Rénovation thermique pour 1 € par-ci, remplacement de chaudière par-là, la transition énergétique aiguise les appétits de pseudo éco-rénovateurs et les litiges explosent. Conscient du problème le gouvernement, via la Direction générale de la Concurrence, de la Consommation et de la Répression des fraudes (DGCCRF), vient d'inaugurer une plate-forme internet qui vise à alerter rapidement les pouvoirs publics d'un problème avec une entreprise du secteur de la construction et de l'immobilier. Le site a été conçu pour signaler et surtout trouver une issue au litige dans les plus brefs délais. Son nom ? www. signal.conso.gouv.fr.

Des litiges en fortes hausse. Dans son dernier numéro l’UFC Que choisir a dénoncé la montée en puissance des arnaques à la rénovation énergétique. Démarchages abusifs et insistants, abus de faiblesse en faisant croire aux particuliers qu'ils peuvent bénéficier de subventions qui n'existent pas ou soumise à conditions de ressources. Les aigrefins surfent sur le marché de l'éco-rénovation.

L'isolation et le chauffage souvent pointés du doigt. Les arnaques à la rénovation énergétique ont augmenté de 20% sur un an, selon la Direction générale de la concurrence, de la consommation et de la répression des fraudes (DGCCRF). Selon un récent sondage dévoilé par Effy, acteur majeur de la rénovation énergétique auprès des particuliers, la majorité des litiges portait sur des travaux d'isolation (59%) et de changement de système de chauffage (26%). De plus, 35% des personnes interrogées avouent ne pas avoir su à qui s'adresser pour régler le litige.
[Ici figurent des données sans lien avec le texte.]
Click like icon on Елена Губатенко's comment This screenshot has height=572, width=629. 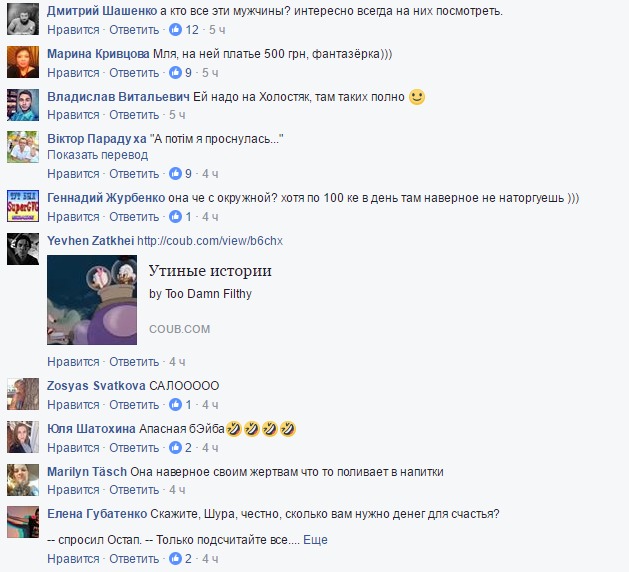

Signalement rapide. Un seul site centralise désormais les plaintes. La rapidité et la simplicité d'utilisation ont guidé la réalisation du site. Il suffit de répondre aux questions simples qui sont posées. A chaque réponse une nouvelle fenêtre s'ouvre avec des questions auxquelles il suffit de répondre. Un exposé du problème doit être rédigé et accompagné du nom et l'adresse de l'entreprise qui réalisé les travaux. Une fois validé, la société est alors contactée par la DGCCRF.

Quelles réponses ? L'entreprise incriminée est immédiatement prévenue du signalement. L'artisan qui ne tient pas compte de l'alerte donnée par le consommateur est l'objet d'une surveillance renforcée de la part des services de répression des fraudes avec toutes les conséquences prévisibles. Durant la phase d'expérimentation 77% des signalements ont fait l'objet d'un retour rapide de la part de l'entreprise concernée. Manifestement la peur du gendarme fonctionne encore !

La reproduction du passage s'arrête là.